How can find all solution of $x^2(y-1)+y^2(x-1)=1$ such that $x,y \in \mathbb{Z}$?
I have no clue to find solution . I tried to change into quadratic equation $$y^2(x-1)+yx^2-(x^2+1)=0\\y=\frac{-y\pm\sqrt{x^4+4(x-1)(x^2+1)(-1)}}{2(x-1)}$$ but stop here ...
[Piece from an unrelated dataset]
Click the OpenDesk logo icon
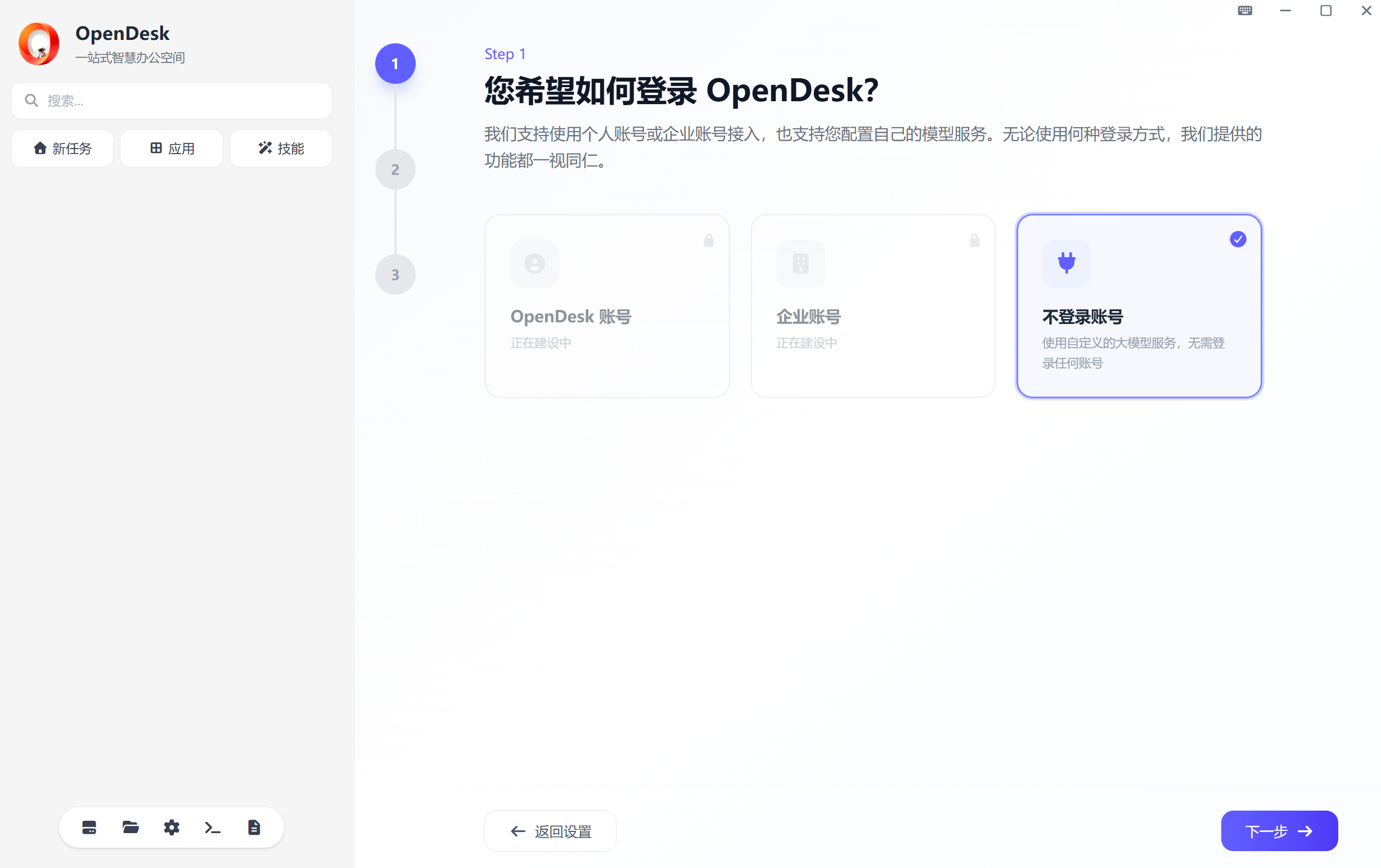The image size is (1381, 868). tap(39, 44)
Please help to me to find a method of solving . Thanks in advance. Remark : by graphing that I found $$\quad{(x,y)=\\(2,1)\\(1,2)\\(2,-5)\\(-5,2)}$$
On
Write it like this:
$$ xy (x+y)-(x+y)^2+2xy =1$$
If we put $a=x+y$ and $b=xy$ we get $$ b ={1+a^2\over a+2}\;\;\;\implies\;\;\;a+2\mid a^2+1$$
Now since $a+2\mid a^2-4$ we have $a+2\mid 5$ so $a+2\in\{\pm 1,\pm 5\}$ and thus $a\in\{-3,-1,-7,3\}$ \begin{array}{c|c|c|c} a & b & x&y\\\hline -7 & -10 &/&/\\ -3 & -10 &-5(2)&2(-5)\\ -1 & 2 &/&/\\ 3& 2 &2(1)&1(2)\\ \end{array}
I recommend to do it in terms of $\,x+y\,$ and $\,xy$. Then the equation becomes
$$xy=\frac{1+(x+y)^2}{x+y+2}.$$
And we have $\,(x-y)^2=(x+y)^2-4xy\geq 0$. After determining the ranges of $\,x+y\,$ and $\,xy\,$ with these equations and inequalities, the integer solutions can be found one by one.